By a 4–3 vote, the court revived a lawsuit by the families of Sandy Hook victims alleging that Remington recklessly marketed its Bushmaster AR-15–style weapon for “illegal, offensive purposes,” contributing to Adam Lanza’s murder of 26 people at their elementary school. The majority ruled that a federal law does not shield Remington from liability for wrongful advertising, permitting a jury to determine whether Remington can be held liable. Its decision is a stunning blow to the firearms industry, which has long claimed near-absolute immunity from such lawsuits. And it allows the plaintiffs to uncover private, potentially damning communications that will reveal how Remington peddles its lethal products to the public.

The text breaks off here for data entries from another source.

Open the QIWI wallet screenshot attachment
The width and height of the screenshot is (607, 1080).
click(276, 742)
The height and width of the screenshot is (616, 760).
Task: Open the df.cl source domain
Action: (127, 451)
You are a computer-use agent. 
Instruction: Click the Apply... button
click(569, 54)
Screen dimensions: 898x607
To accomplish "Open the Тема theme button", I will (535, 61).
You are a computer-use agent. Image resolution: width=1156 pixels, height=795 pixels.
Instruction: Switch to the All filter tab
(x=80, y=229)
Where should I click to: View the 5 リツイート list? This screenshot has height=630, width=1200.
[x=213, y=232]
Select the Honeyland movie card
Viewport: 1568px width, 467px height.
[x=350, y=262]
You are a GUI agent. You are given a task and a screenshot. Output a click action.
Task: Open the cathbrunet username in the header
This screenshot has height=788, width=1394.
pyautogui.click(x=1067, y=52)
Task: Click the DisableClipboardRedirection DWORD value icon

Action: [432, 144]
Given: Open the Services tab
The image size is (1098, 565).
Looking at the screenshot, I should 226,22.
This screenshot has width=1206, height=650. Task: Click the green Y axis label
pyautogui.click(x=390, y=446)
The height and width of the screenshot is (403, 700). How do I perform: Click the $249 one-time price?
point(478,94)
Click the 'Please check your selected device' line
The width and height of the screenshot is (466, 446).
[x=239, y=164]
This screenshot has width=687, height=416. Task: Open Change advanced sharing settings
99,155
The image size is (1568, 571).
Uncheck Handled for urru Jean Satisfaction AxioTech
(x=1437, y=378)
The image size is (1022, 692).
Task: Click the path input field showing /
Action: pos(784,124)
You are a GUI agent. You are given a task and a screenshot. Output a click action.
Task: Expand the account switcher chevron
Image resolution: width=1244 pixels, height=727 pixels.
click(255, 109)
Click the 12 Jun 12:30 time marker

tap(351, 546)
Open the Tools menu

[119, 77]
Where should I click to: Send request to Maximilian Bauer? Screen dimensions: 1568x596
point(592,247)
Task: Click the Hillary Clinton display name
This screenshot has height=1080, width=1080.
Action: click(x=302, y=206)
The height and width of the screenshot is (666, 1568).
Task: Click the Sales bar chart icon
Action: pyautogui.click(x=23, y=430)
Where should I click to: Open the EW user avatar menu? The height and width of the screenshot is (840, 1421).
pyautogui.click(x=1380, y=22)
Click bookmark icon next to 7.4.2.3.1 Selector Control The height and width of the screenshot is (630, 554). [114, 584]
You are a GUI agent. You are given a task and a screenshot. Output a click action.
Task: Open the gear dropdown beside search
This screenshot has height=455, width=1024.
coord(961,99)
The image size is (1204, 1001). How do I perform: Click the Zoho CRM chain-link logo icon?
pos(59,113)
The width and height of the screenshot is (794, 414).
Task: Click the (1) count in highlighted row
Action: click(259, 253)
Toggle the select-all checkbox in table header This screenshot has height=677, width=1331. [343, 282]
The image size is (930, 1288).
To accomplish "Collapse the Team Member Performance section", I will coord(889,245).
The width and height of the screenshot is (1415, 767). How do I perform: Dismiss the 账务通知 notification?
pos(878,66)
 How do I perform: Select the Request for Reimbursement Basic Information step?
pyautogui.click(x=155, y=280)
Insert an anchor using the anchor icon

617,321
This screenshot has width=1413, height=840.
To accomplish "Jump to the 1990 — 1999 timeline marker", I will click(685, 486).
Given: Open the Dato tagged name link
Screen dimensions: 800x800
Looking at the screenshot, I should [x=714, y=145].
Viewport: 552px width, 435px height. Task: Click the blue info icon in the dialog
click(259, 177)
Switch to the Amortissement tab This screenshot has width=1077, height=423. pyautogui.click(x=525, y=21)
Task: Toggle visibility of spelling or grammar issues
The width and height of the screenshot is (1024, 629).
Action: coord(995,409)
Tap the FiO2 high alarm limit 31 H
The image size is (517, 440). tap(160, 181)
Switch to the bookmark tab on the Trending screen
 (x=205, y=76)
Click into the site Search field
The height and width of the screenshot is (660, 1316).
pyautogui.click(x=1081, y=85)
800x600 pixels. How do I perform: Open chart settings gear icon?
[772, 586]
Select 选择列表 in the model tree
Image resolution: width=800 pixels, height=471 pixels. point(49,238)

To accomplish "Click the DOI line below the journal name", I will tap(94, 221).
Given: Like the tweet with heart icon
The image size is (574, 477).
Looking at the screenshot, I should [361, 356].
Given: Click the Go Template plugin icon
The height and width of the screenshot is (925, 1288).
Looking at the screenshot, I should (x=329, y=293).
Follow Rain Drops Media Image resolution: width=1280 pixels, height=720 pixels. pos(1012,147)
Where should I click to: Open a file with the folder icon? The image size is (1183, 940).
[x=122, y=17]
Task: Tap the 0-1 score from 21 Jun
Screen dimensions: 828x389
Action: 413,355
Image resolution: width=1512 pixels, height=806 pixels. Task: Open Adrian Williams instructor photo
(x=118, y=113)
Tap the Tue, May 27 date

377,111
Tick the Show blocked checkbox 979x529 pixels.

Thursday’s ruling in Soto v. Bushmaster revolves around two laws: the Connecticut Unfair Trade Practices Act (CUTPA) and the Protection of Lawful Commerce in Arms Act (PLCAA). CUTPA is a straightforward state regulation that prohibits wrongful advertising—marketing a product in an unfair, unethical, or dangerous manner. The PLCAA, by contrast, is a highly unusual federal statute that limits Americans’ ability to sue gun manufacturers and sellers. Under this law, the gun industry is largely immune from suit in cases when its products are used illegally, even when its own negligence leads to firearm injuries and deaths.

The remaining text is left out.